Now we want to get hold of data for the number of active users. The Play Developer Console does have this statistic, but unfortunately you can’t currently export the data. Onward to Google Analytics…

  1. Login to Google Analytics, select “All Mobile App Data” for your app.
  2. Click Active Users from your App Overview page.

  1. Adjust the date range (drop-down box in the top-right corner) if necessary, then click Export > CSV

  1. The next step is to import and combine both datasets in Excel. Once you have copied both sets of data into the same spreadsheet, you’ll want to sort the Developer Console data by increasing date so it matches the Analytics data. To do this in Calc, box-select all rows for the date and current_user_install columns, then select Data -> Sort -> Sort by ascending date.

  1. Move active user data so the dates correspond, if necessary…

  1. Make a new column for percentage (Formula: =(C6/B6)*100). You can delete the Day Index column now as it’s redundant.

  1. Plot a line graph (date on X axis, percent on Y axis)

So far so good, we have a graph showing the percentage of active users each day.

But there’s a problem. Say you release an update for your app that is a total flop. Users start to uninstall your app in droves, except for a small segment of your dedicated fans. In this case, the percentage of active users may actually go up, as your botched update eliminates all but your most loyal users.

If you keep an eye on your other statistics such as daily uninstalls and number of active users (as well as monitoring actual user feedback), you would (hopefully) pick up this kind of scenario. However it’d be nice to be able to see this situation occurring in the same graph.

To do this, you can simply plot current user installs or number of active users on the same axes. That way, you’ll know something is up if either of them start trending downward.

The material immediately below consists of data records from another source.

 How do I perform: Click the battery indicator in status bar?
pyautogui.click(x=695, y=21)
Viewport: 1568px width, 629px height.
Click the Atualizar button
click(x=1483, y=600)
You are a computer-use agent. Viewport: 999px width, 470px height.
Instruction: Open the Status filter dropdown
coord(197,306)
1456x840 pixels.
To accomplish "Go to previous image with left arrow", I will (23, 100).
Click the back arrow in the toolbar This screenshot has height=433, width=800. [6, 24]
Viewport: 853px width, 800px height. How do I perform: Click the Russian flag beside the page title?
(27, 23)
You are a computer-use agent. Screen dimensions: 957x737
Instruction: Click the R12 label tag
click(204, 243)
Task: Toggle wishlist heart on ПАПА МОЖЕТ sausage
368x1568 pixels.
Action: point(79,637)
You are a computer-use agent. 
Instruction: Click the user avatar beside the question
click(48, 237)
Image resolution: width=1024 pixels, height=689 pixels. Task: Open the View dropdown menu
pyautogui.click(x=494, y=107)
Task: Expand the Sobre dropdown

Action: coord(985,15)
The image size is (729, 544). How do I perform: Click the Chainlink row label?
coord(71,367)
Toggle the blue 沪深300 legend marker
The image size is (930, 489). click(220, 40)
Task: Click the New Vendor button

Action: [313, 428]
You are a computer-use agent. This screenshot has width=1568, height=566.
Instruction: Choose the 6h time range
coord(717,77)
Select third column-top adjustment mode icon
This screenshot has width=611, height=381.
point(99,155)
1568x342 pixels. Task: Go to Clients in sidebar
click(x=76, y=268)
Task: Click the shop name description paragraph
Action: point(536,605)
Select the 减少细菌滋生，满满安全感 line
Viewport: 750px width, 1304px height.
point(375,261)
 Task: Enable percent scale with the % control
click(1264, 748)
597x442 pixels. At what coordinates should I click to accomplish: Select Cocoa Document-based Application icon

Here I’ve plotted current user installs on a secondary Y axis:

The final graph (after adjusting the percentage scale to prevent overlap):

(In case you’re wondering, the lack of active user data until the 8th Dec is due to Google Analytics not being in the app until then!)

Extra credit: add a 3 or 5 day moving average trend line to % Active Users to smooth out fluctuations (having a larger sample size helps with this also).

What core metrics do you measure for your app and what tools do you use to measure them?